L’Unione Europea e l’eurogruppo sono di fronte a
decisioni che sollecitano profondi cambiamenti di metodo e di politica
economica.
La Grecia ha un debito pubblico di 310
miliardi di euro pari a circa il 175% del suo pil. Prima del 2007 era
dell’89%. Nella zona euro era del 66% prima della crisi finanziaria
globale, oggi si aggira intorno al 93%.
Negli anni
passati per salvarsi dalla bancarotta Atene ha chiesto e ricevuto dalla
Ue e dal Fondo Monetario Internazionale due bailout per 240 miliardi di
euro. In cambio ha dovuto sottoporsi ad una “terapia shock” fatta di
tagli dei budget statali, di drastiche riduzioni delle spese pubbliche e
di aumenti delle tasse richiesti e imposti dalla Troika.
Di
conseguenza oggi l’economia greca è in ginocchio. Dopo 6 anni di
compressione economica, gli investimenti sono stati ridotti del 63,5%,
la sua produzione industriale è scesa di un terzo, il pil si è ridotto
del 26%. La disoccupazione è salita a oltre il 25% della forza lavoro e
quella giovanile al 62%.
D’altra parte è noto che dei
240 miliardi di “aiuti” (l’Italia vi ha contribuito con 41 miliardi di
euro) solo il 10% è andato a sostegno della spesa pubblica o del reddito
dei cittadini greci. Il resto di fatto è stato una partita di giro.
Sono stati acquistati titoli di stato greco detenuti dalle grandi banche
private europee ed internazionali che premevano per disfarsene,
minacciando quindi di accelerare il processo di bancarotta dello Stato. E
una parte è andata a pagare gli interessi sul debito pubblico cresciuti
a dismisura.
In una simile situazione la cosiddetta
ripresa economica non ci può essere, è uccisa ancora prima di iniziare.
Riteniamo che sia una scelta suicida sia per Atene che per Bruxelles.
Perciò
la richiesta della ristrutturazione del debito greco all’interno di una
specifica conferenza europea sul debito è l’unica mossa razionale
possibile che va ben al di là del colore politico del governo pro
tempore. Infatti la Spagna, l’Irlanda e il Portogallo mostrano un grande
interesse per tale proposta. Anche l’Italia lo dovrebbe fare.

━━━━━━━━━━━━━━━━━━━━

(CONSEGNA A) Riporti fedelmente il passo del testo sul debito greco compreso tra "In una simile" e "che per Bruxelles.", estremi inclusi.
(CONSEGNA B) Prosegua il testo sul debito greco a partire dalla sua ultima frase.

━━━━━━━━━━━━━━━━━━━━

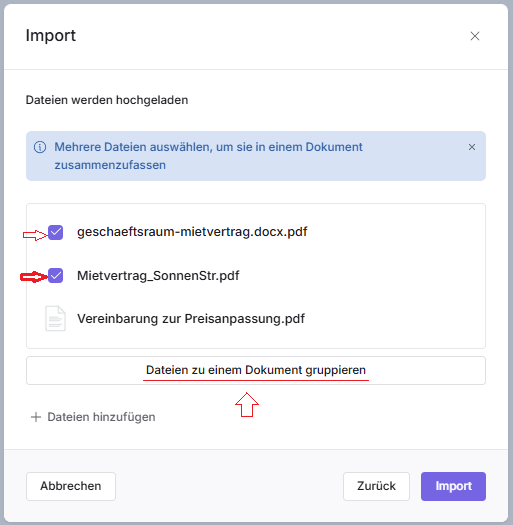Screen dimensions: 513x525
Task: Click the Dateien werden hochgeladen label
Action: point(107,100)
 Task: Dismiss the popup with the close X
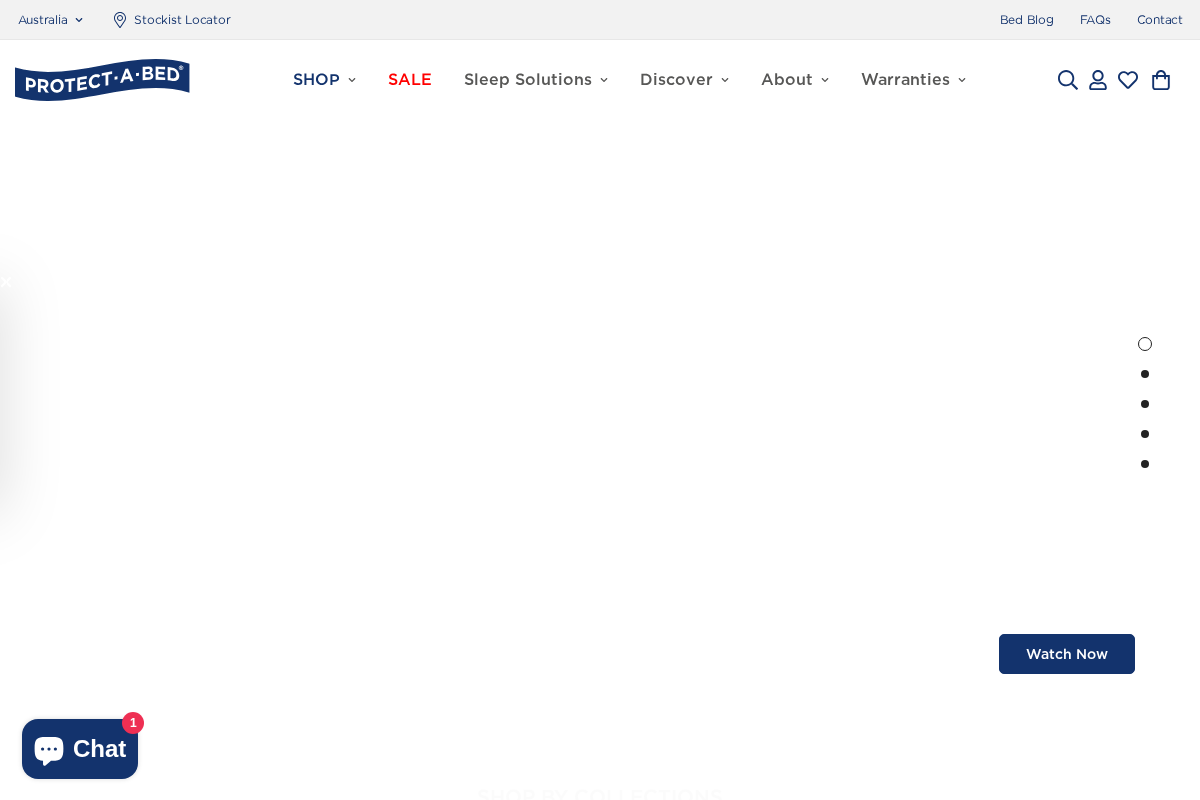click(5, 282)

━━━━━━━━━━━━━━━━━━━━

(SPAZIO RISPOSTA A)
In una simile situazione la cosiddetta
ripresa economica non ci può essere, è uccisa ancora prima di iniziare.
Riteniamo che sia una scelta suicida sia per Atene che per Bruxelles.

(SPAZIO RISPOSTA B)
Anche
importanti analisti economici di differenti scuole di pensiero
economico, e persino il Financial Times, giudicano la politica europea
nei confronti della Grecia completamente fallimentare. Osservano che se
fossero concessi nuovi aiuti finanziari, indispensabili per tenere in
vita lo Stato e il debito della Grecia, e fossero usati come nel
passato, l’economia e la società comunque sprofonderebbero nella palude
della depressione.
La Bce sta già acquistando titoli di
stato dei Paesi europei nella prospettiva di creare maggiore liquidità
per nuovi investimenti nell’economia reale. La stessa banca inoltre
potrebbe acquistare sui secondary bond market, i cosiddetti mercati
obbligazionari secondari, titoli di stato, detenuti dai privati, della
Grecia e non solo. Naturalmente ciò comporterebbe una rivoluzione
copernicana sia nella Bce che nell’Ue in quanto si potrebbe
unilateralmente rinviare indefinitamente le scadenze di tali titoli
mantenendo tassi di interesse irrisori.
In sintesi
Atene chiede un trattamento non dissimile a quello concesso alla
Germania dopo la Seconda Guerra mondiale. Lo si decise alla Conferenza
di Londra del 1953 che fu guidata dagli Stati Uniti e coinvolse 20
nazioni, tra cui la Grecia. Alla Germania fu concessa la cancellazione
del 50% del debito accumulato dopo le due guerre mondiali e l’estensione
per almeno 30 anni del periodo di ripagamento del restante.
Inoltre
dal 1953 al 1958 la Germania avrebbe pagato soltanto gli interessi sul
debito. Fu concordato in particolare che tali pagamenti non superassero
il 5% del surplus commerciale della Germania.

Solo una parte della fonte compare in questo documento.